__EXERCISE OBJECTIVE__. Retype everything from the line containing "Locate an element" down to the line containing "text content of", without the pictures.

__Screenshot and document pointing data__.
───

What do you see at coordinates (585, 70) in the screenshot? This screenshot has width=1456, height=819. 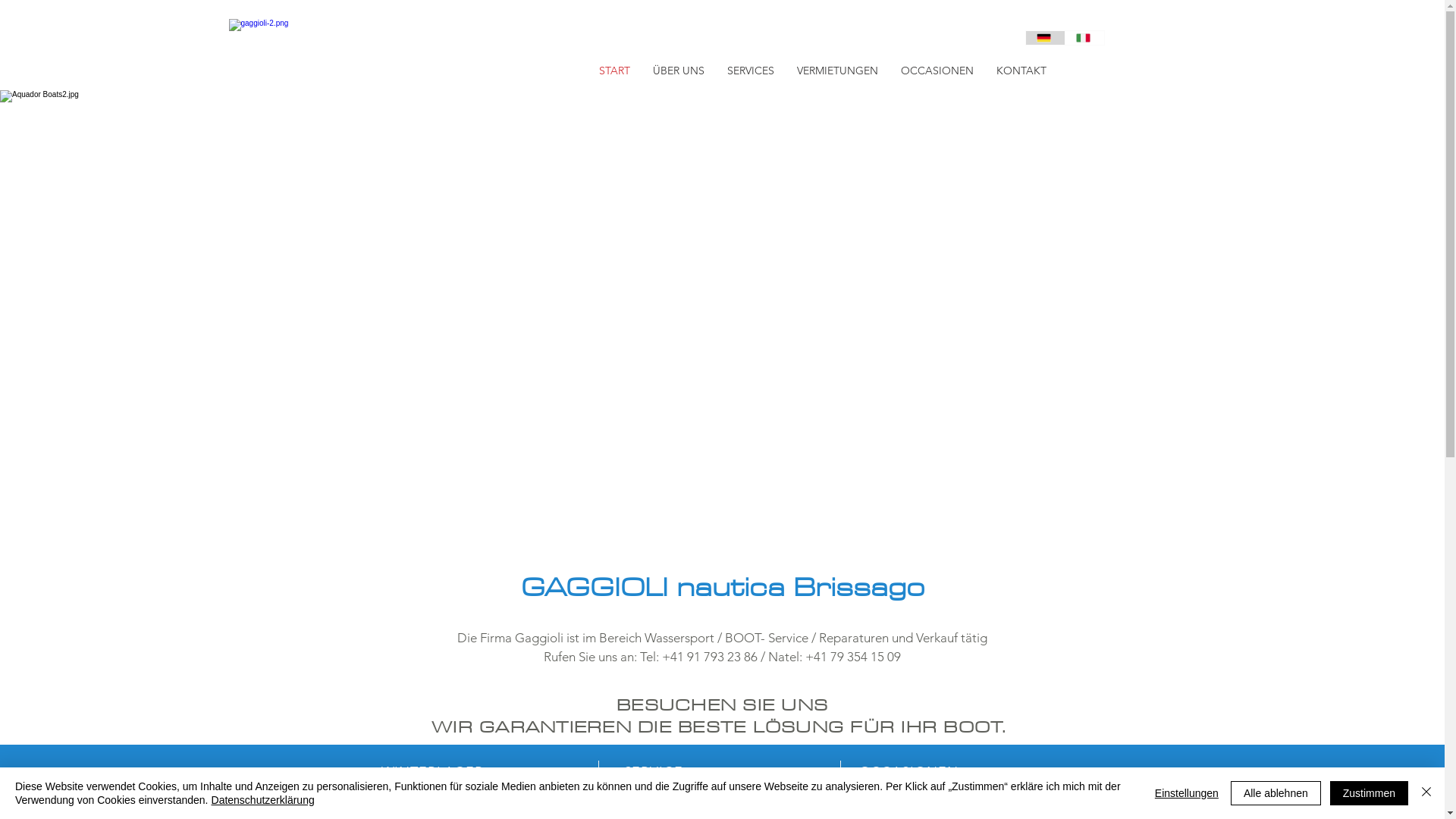 I see `'START'` at bounding box center [585, 70].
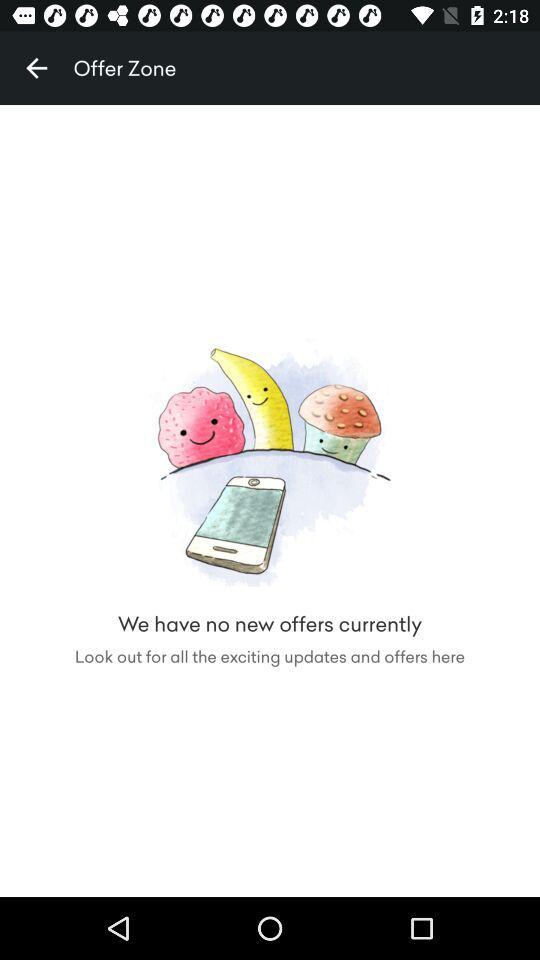 This screenshot has width=540, height=960. Describe the element at coordinates (36, 68) in the screenshot. I see `the item next to the offer zone icon` at that location.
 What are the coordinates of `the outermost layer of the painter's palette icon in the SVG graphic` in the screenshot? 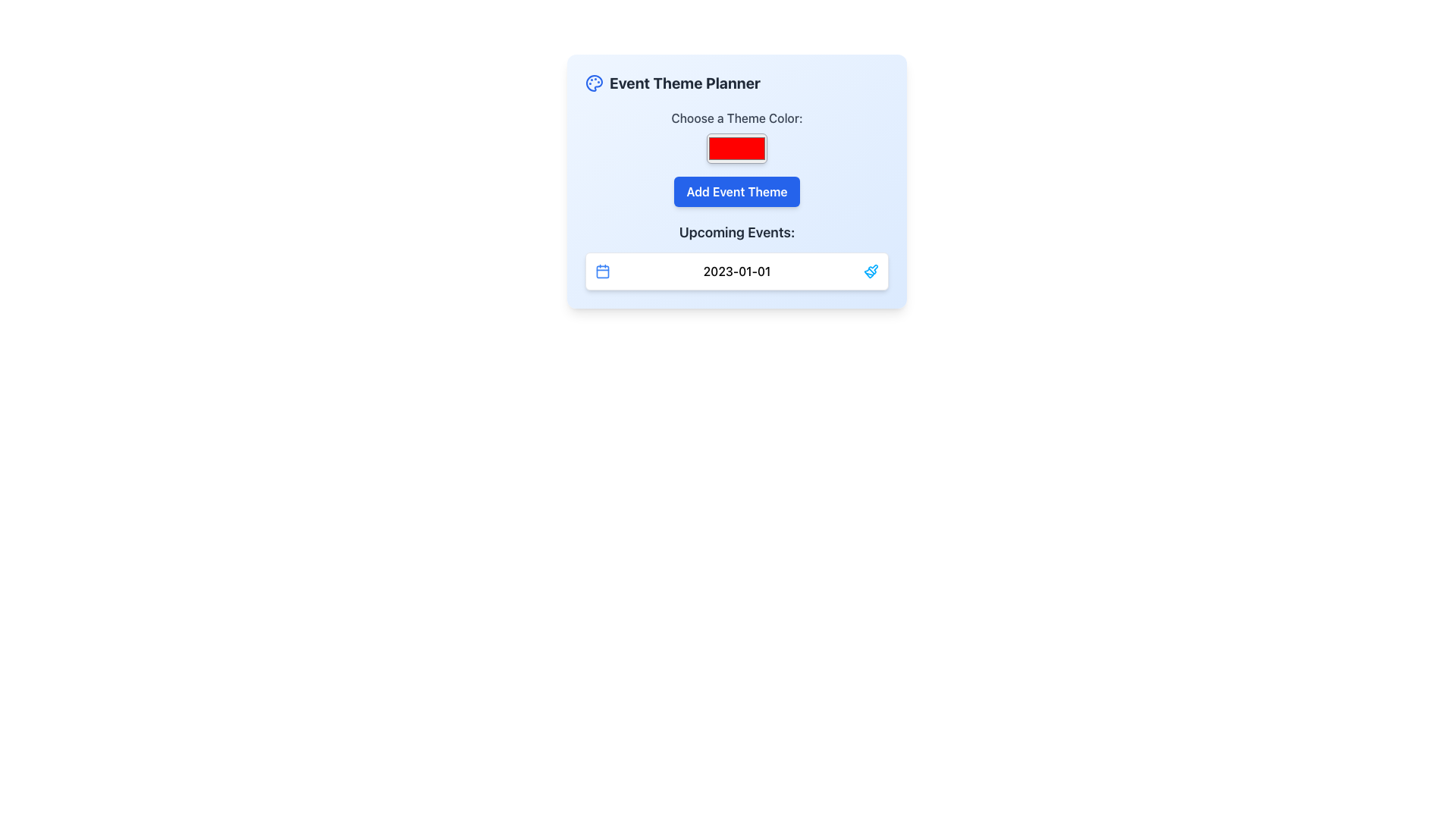 It's located at (593, 83).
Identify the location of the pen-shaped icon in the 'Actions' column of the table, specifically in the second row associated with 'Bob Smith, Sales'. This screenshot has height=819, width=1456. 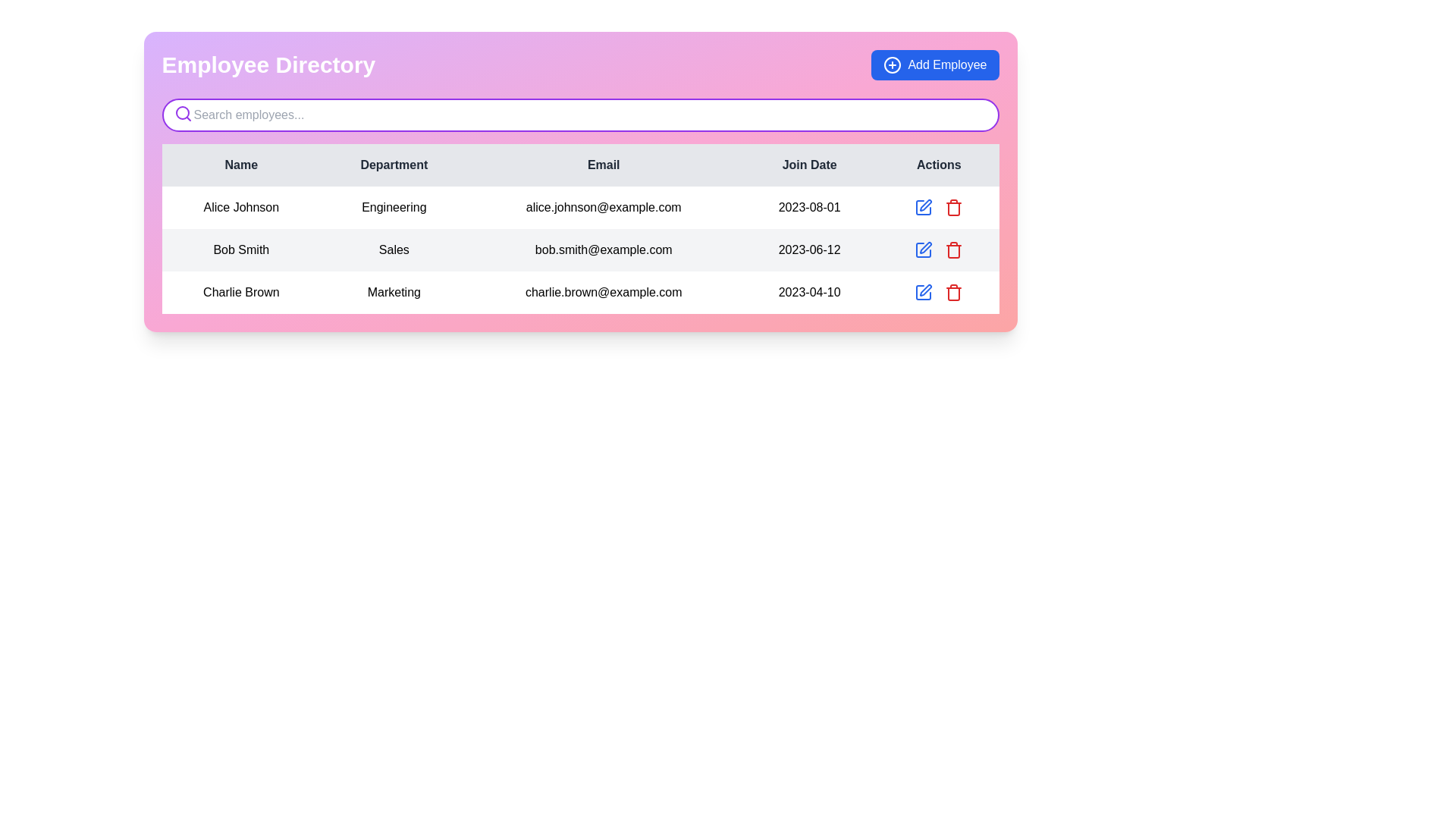
(925, 247).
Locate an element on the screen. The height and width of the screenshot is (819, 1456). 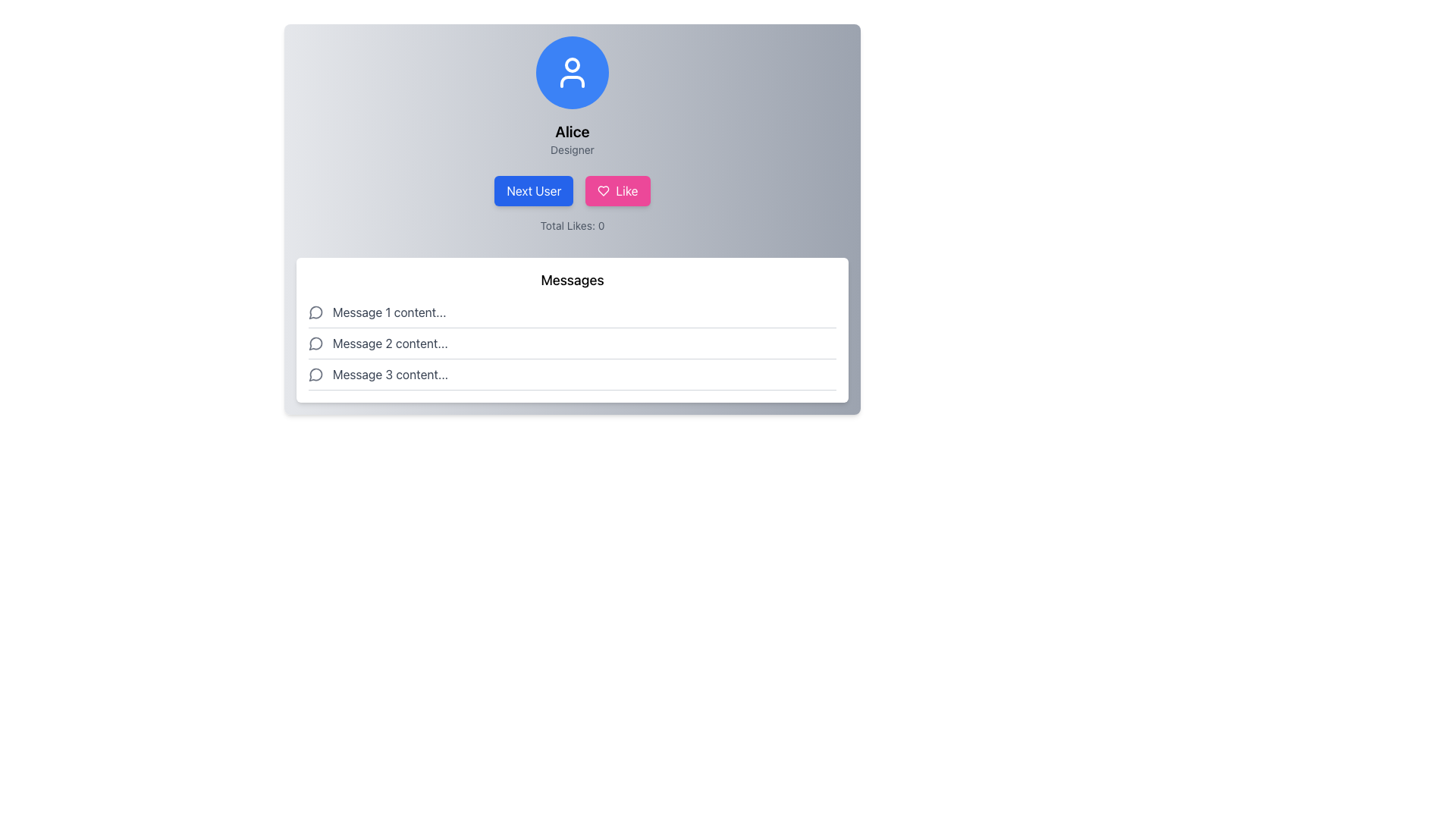
text content of the Text Label displaying 'Message 3 content...' in the Messages section, which is positioned as the third row in a vertically-aligned list is located at coordinates (391, 374).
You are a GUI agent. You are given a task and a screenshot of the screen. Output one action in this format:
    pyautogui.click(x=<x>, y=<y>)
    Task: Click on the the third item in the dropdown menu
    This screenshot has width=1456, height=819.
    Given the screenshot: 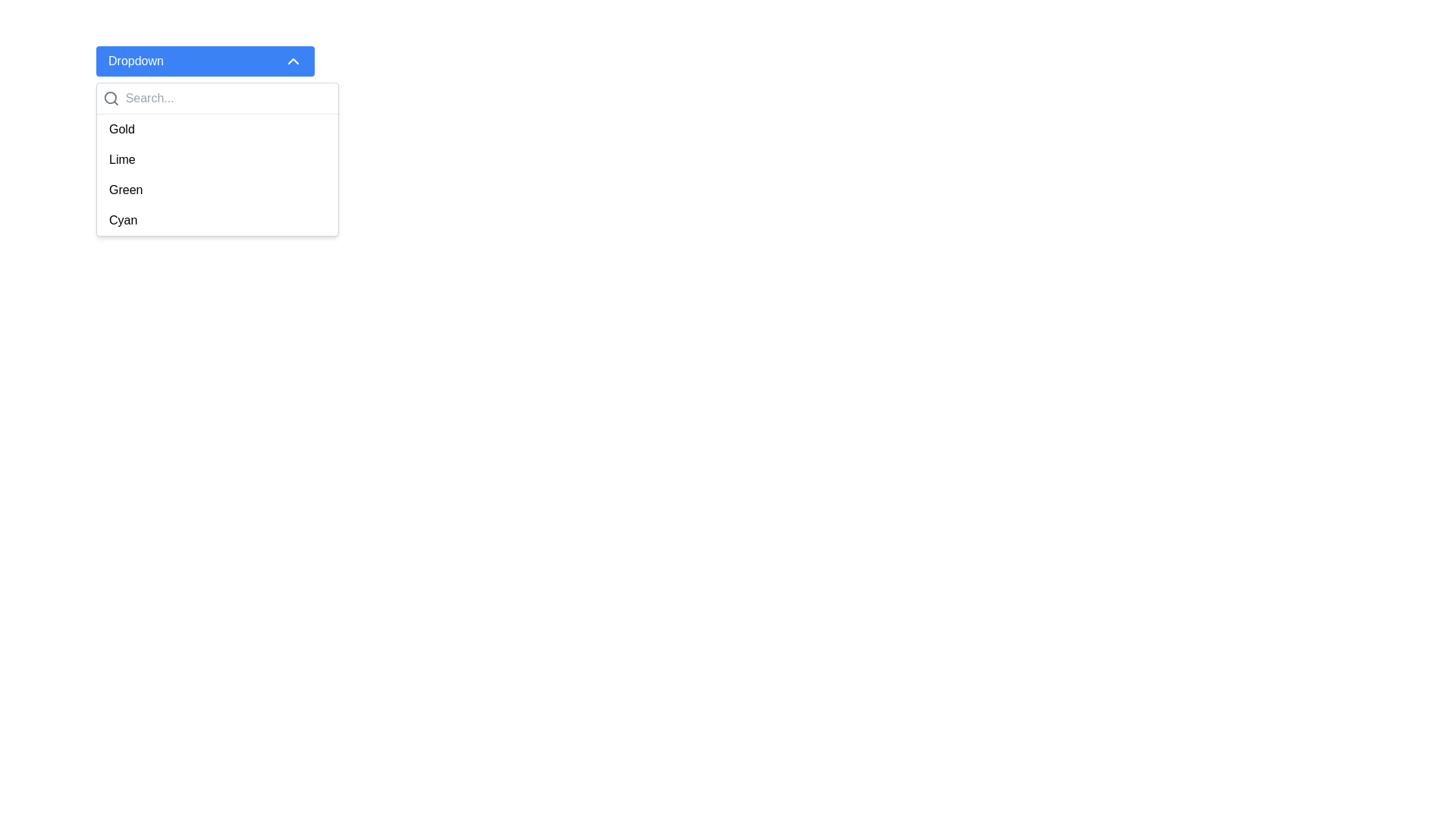 What is the action you would take?
    pyautogui.click(x=217, y=189)
    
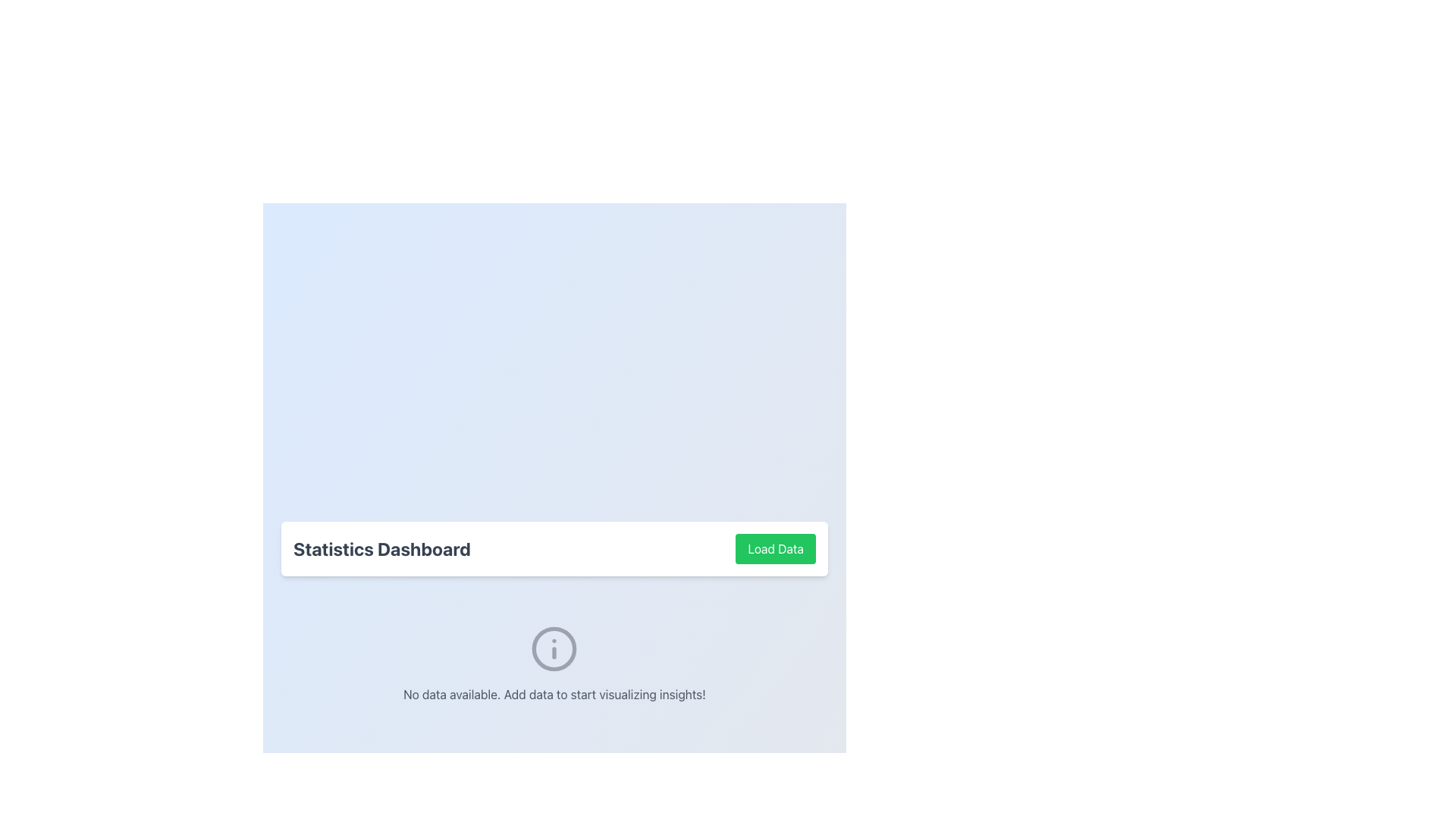 This screenshot has height=819, width=1456. What do you see at coordinates (776, 549) in the screenshot?
I see `the button located in the bottom-right corner of the white, rounded, shadowed panel adjacent to the 'Statistics Dashboard' text heading` at bounding box center [776, 549].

───

__EXERCISE RESULT__.
Locate an element on the screen. The height and width of the screenshot is (819, 1456). 
text content of the Text Label displaying 'Message 3 content...' in the Messages section, which is positioned as the third row in a vertically-aligned list is located at coordinates (391, 374).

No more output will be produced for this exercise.